Cyprus gas drilling controversy
November 16, 2018The race to exploit huge gas reserves in the Mediterranean is on. But for now, the hunt for the fuel looks more likely to inflame regional tensions.
Competing ownership claims to untapped fields fringing the island of Cyprus have sparked a war of words and military moves between countries with high stakes in the lucrative energy bonanza.
Tensions have heightened, and fears of a showdown loom, as American energy giant Exxon Mobil begins boring down the seabed of the Mediterranean island this weekend.
Read more: Race for Cyprus gas and oil sparks tensions in the Mediterranean
Turkish president Recep Tayyip Erdogan has already called for the drilling at Block 10 — southwest of Cyprus — to be scrapped, billing the United States energy giant and other companies from Qatar and the United Kingdom, assisting in the project, "pirates" and "bandits of the sea."
The stakes are high
While Turkey has not claimed the contentious field, it insists that some of Cyprus' prospecting areas lie within its jurisdiction. It also refuses to recognize what it calls "unilateral exploration activities" by Cyprus, insisting that Turkish-Cypriots on the island's ethnically divided north should receive a generous cut in any discovery.
Read more: Turkey threatens measures against Cyprus over exploration of gas deposits
Cyprus has been split since 1974 when Turkish troops invaded the tiny island in the wake of a Greek-inspired coup. Repeated United Nations efforts to stitch it back together have failed, and only Turkey recognizes the island's northeast tip as an independent state. An internationally recognized Greek-Cypriot government runs the rest of the island, which is a member of the European Union.
To facilitate and safeguard the contentious drilling, Cyprus has issued an advisory forbidding ships to approach the massive UK flagged excavating vessel, Stena Icemax. Washington has also waded into the looming showdown, sending battleships to shadow the exploration. It has warned Turkey that it will respond against any hostile interference in the drilling.
"Erdogan's threats are not hollow," said Costas Filis, a research director at the Athens-based Institute of International Relations. "But they should not be overestimated," he told DW.

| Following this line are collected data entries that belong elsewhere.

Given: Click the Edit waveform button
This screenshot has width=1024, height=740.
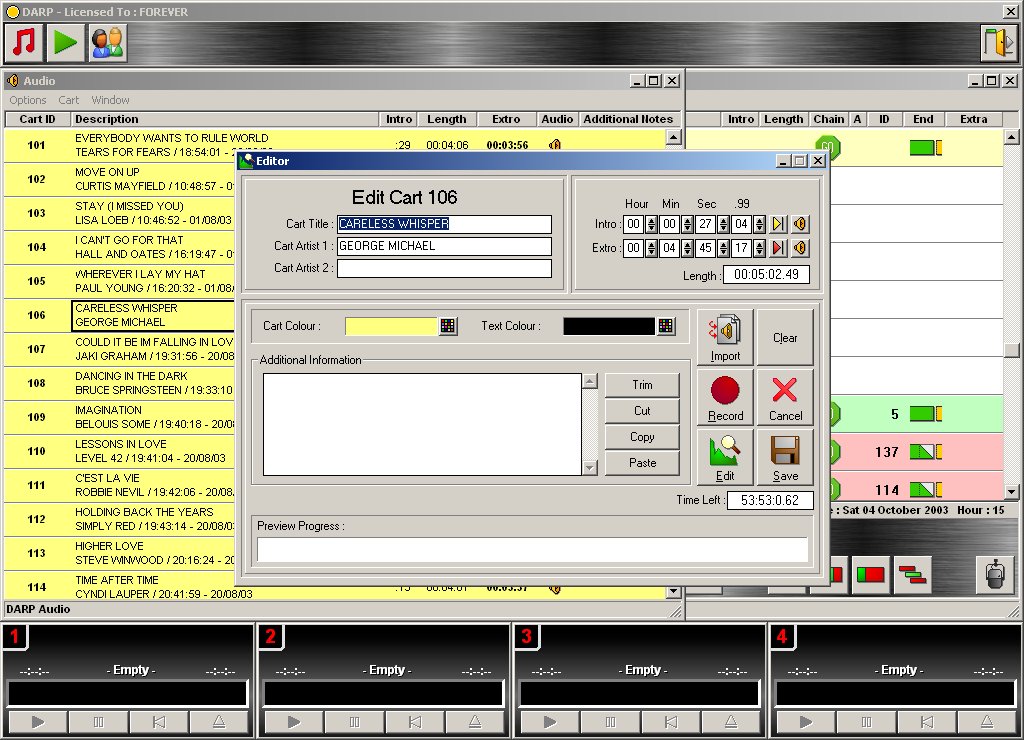Looking at the screenshot, I should [725, 457].
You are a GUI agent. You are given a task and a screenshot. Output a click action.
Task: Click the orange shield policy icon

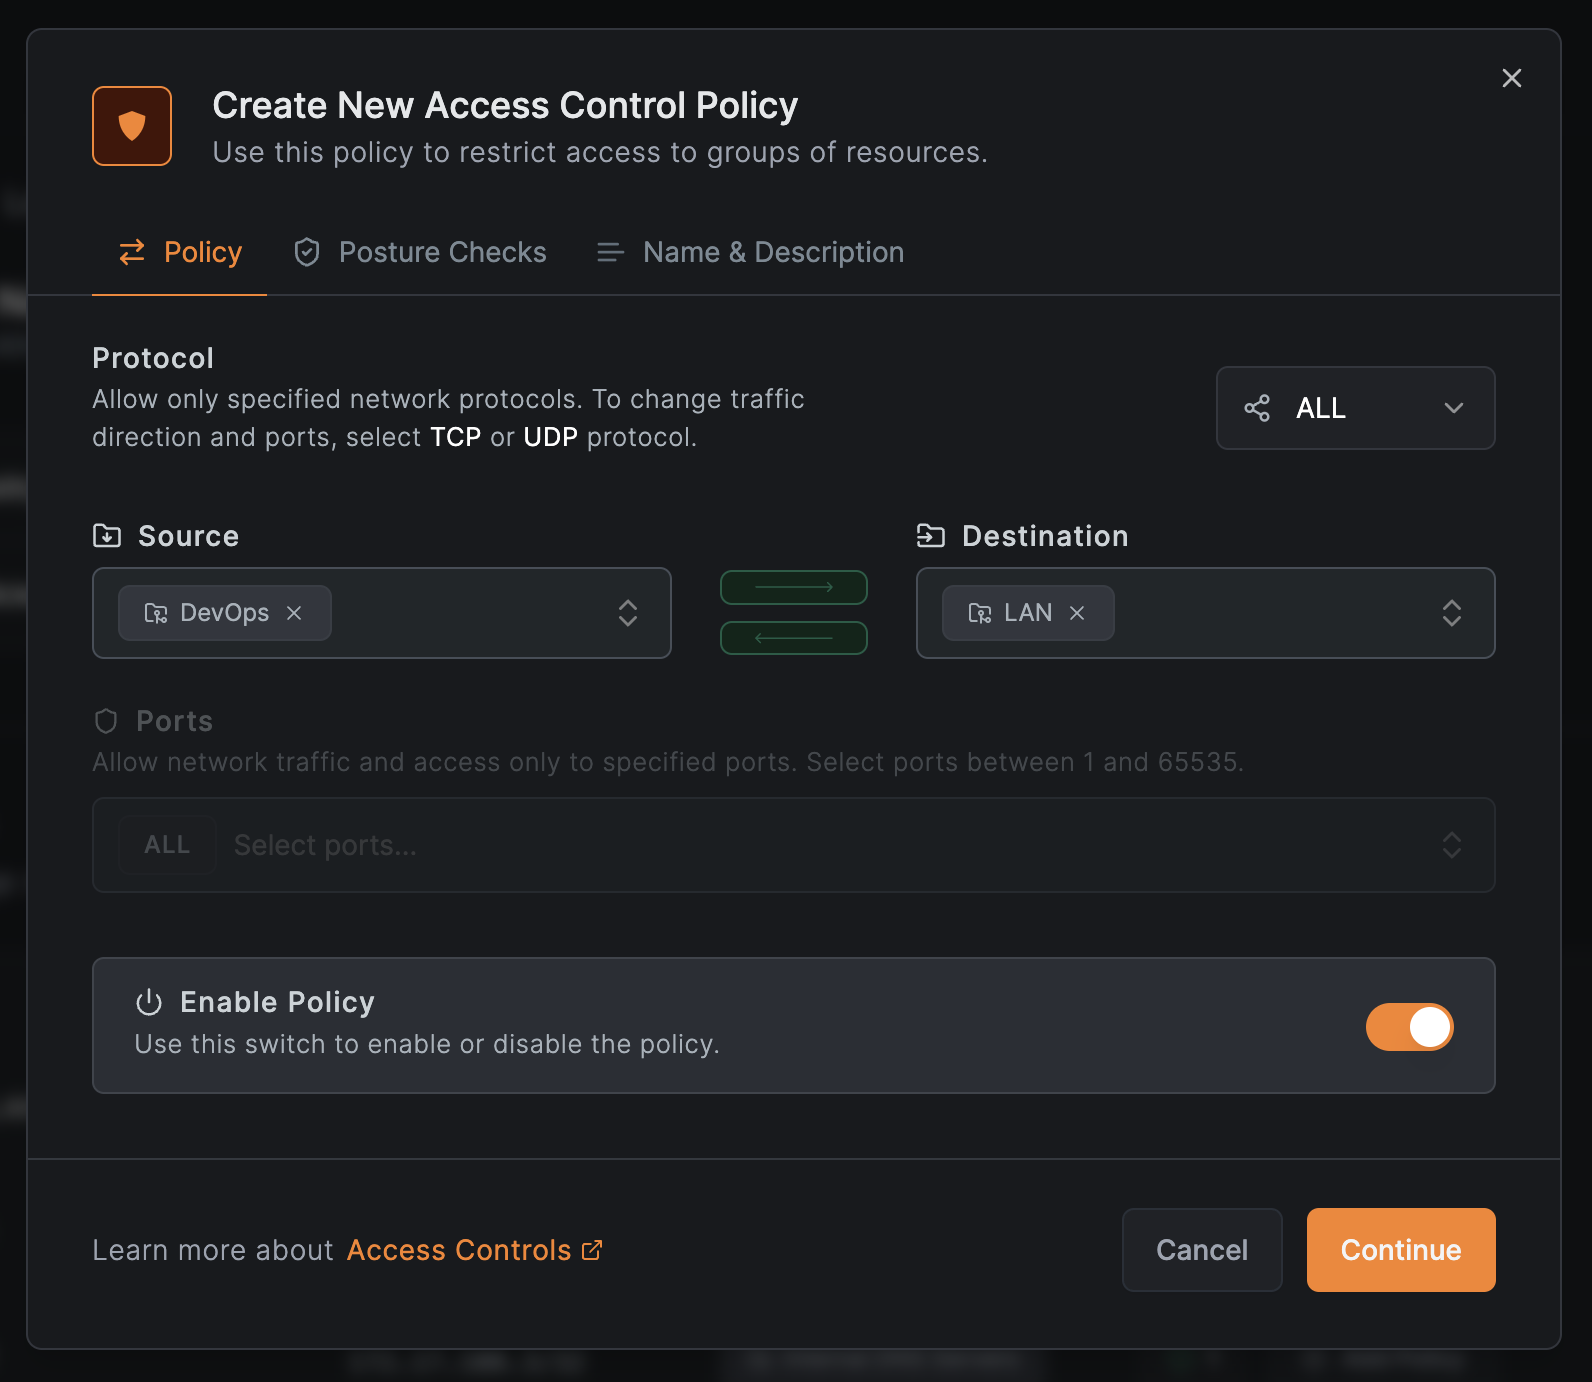point(132,126)
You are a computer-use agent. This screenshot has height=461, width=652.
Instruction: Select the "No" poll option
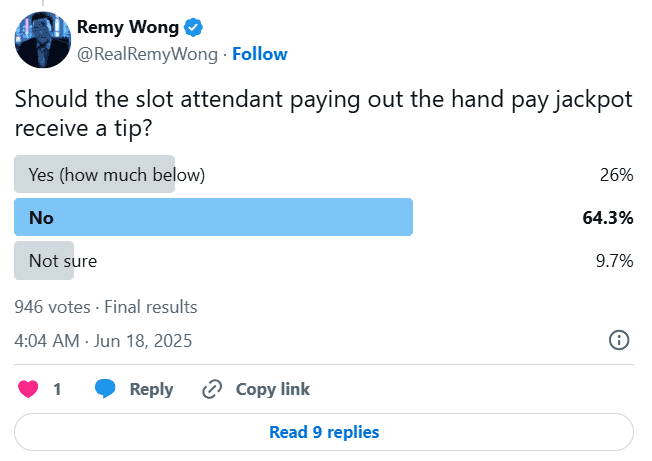click(x=42, y=217)
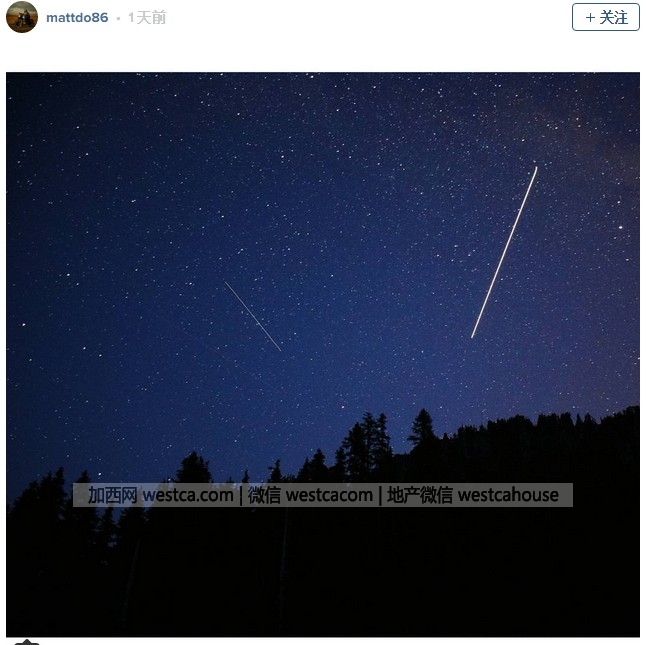
Task: Click the 地产微信 westcahouse watermark text
Action: (x=473, y=495)
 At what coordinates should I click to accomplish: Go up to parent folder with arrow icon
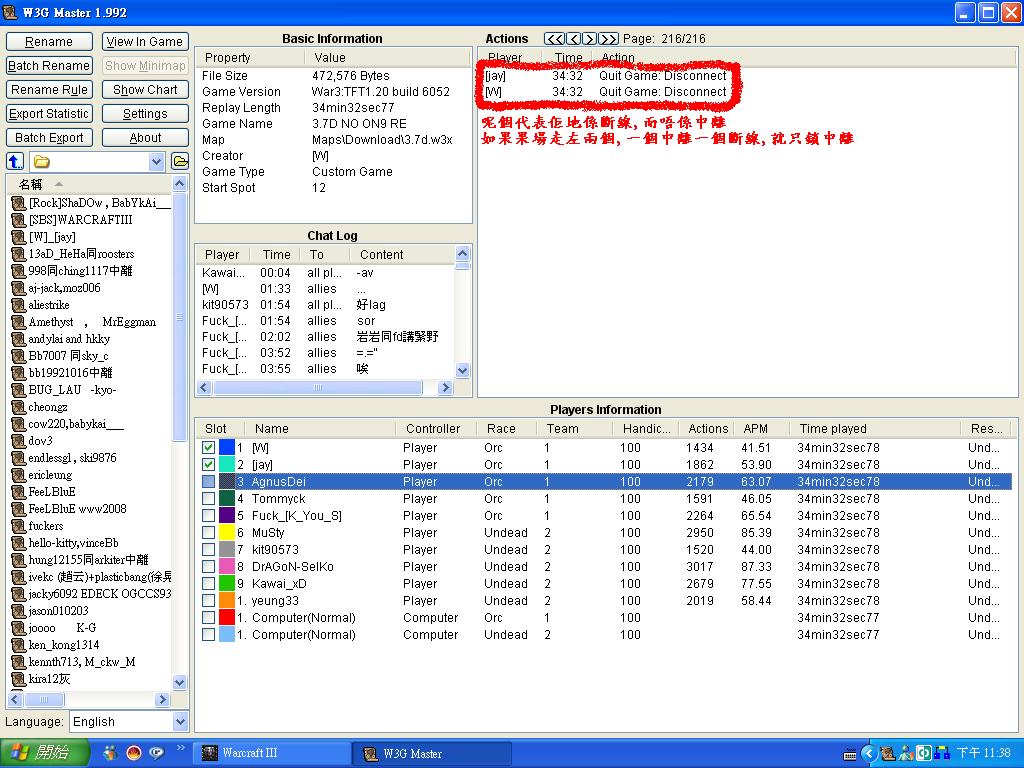pyautogui.click(x=15, y=162)
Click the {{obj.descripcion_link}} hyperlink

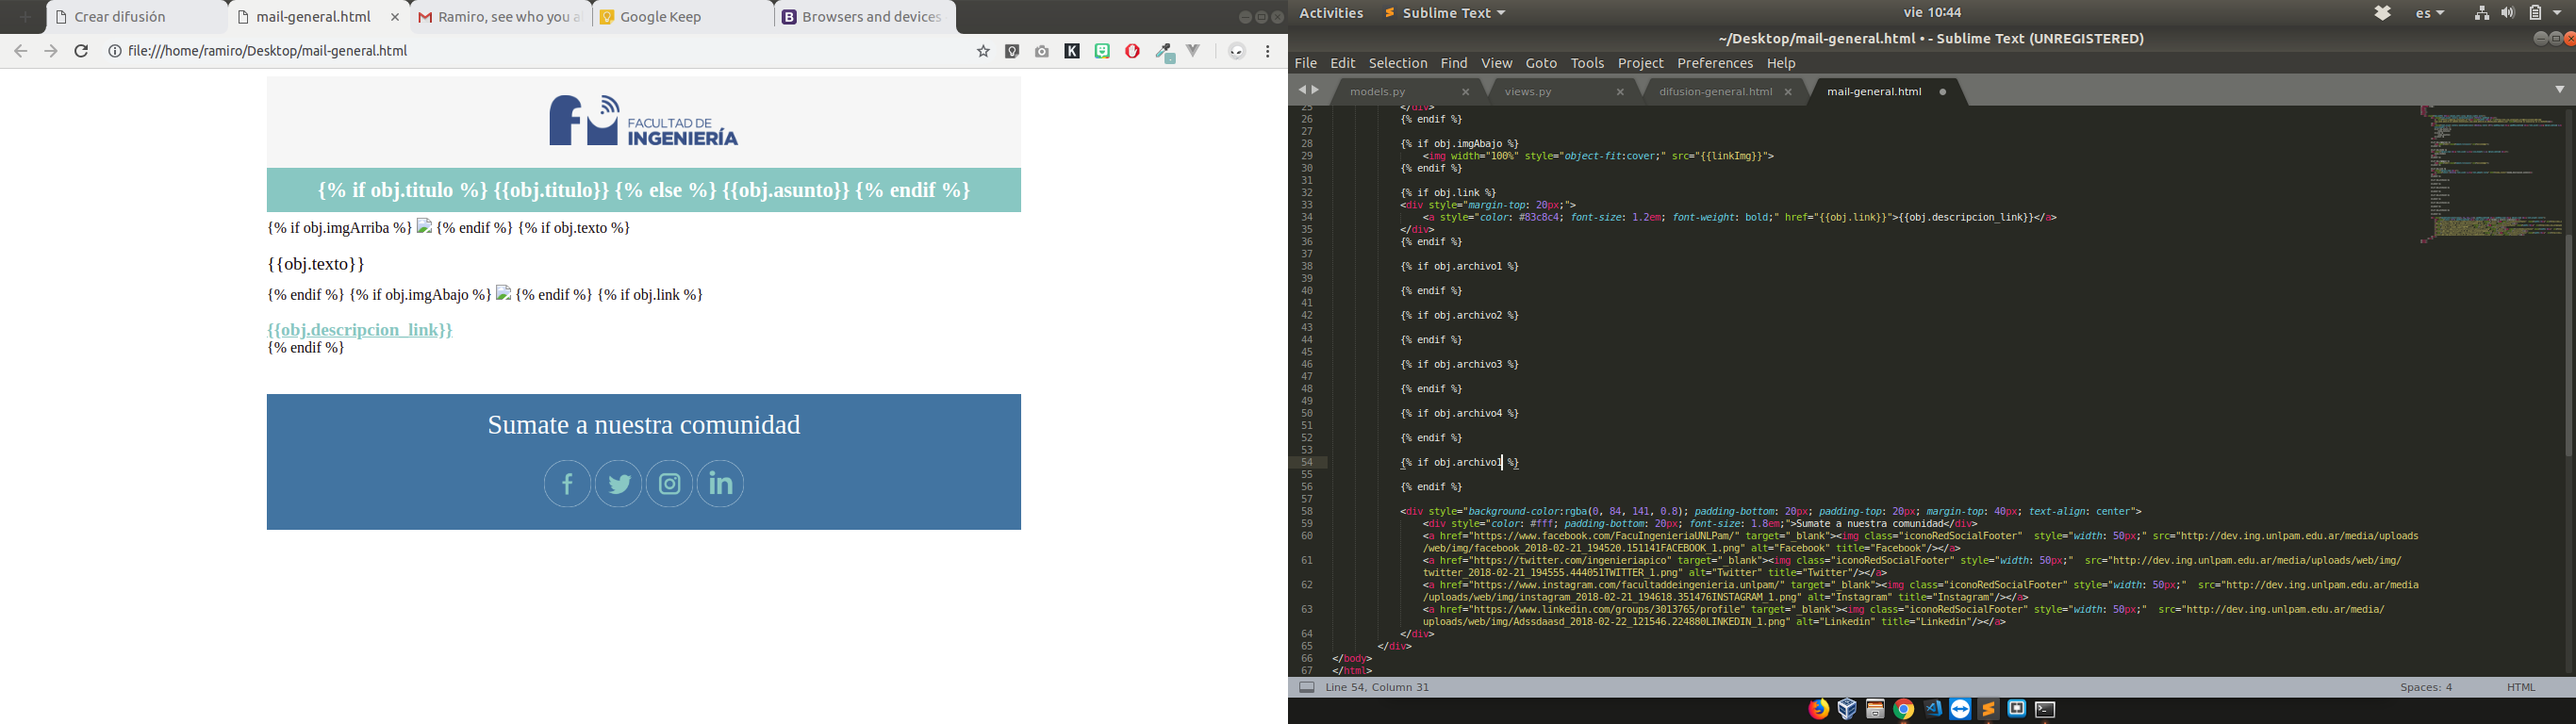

"It would be an extremely risky gambit on his part to do anything that would spoil Turkey's ongoing bid to reestablish relations with the United States and Europe. The Turkish president has more to lose than gain from any hostile action."
Gas bonanza
The exploration of hydrocarbon resources in the southeast Mediterranean has become a sensitive issue since vast deposits were first discovered in a giant field in 2011. Since then, Cyprus, Turkey, Israel, Egypt, Lebanon and Greece have been jockeying for control of those resources.
Read more: Turkish warships block drilling rig near Cyprus
The reserves may not only help cover domestic demand in the region but could also enable the West to diversify its supplies, reducing reliance on Russia, while compensating for dwindling North Sea deposits. By some expert accounts, the greater area in the southeast Mediterranean has a capacity of about 14.8 trillion cubic meters (500 trillion cubic feet).
Faced with such profitable prospects, Egypt — struggling with its worst energy crisis in decades — has already signed a deal with Cyprus charting sea boundaries between the two countries for the purpose of commercial exploitation. Israel has done the same with the island republic; Greece will soon follow suit, hoping to press ahead with designs to flush Cypriot and Israeli natural gas to Western Europe without Turkish permission.
Read more: German industry defends Nord Stream 2 gas pipeline
How soon that could happen remains unclear. Global demand for gas alone is expected to jump by more than 50 percent over the next 20 years, according to the International Energy Agency, an intergovernmental policy-coordinating and advisory body based in Paris. Therefore, such pipeline designs, serving as supplementary conduits of energy to Europe, make absolute sense.
"If Turkey wants a piece of the action," said Filis, "then it may have no other option than to encourage its Turkish Cypriot kin to return to the negotiating table and seek a solution to Cyprus' division." Otherwise, he said, Turkey would just continue to play "the role of a game spoiler."
Cyprus officials have assured that drilling at Block 10 will "proceed smoothly." Still, political turbulence and tension in the region my frustrate extraction and export plans along with economic and engineering challenges.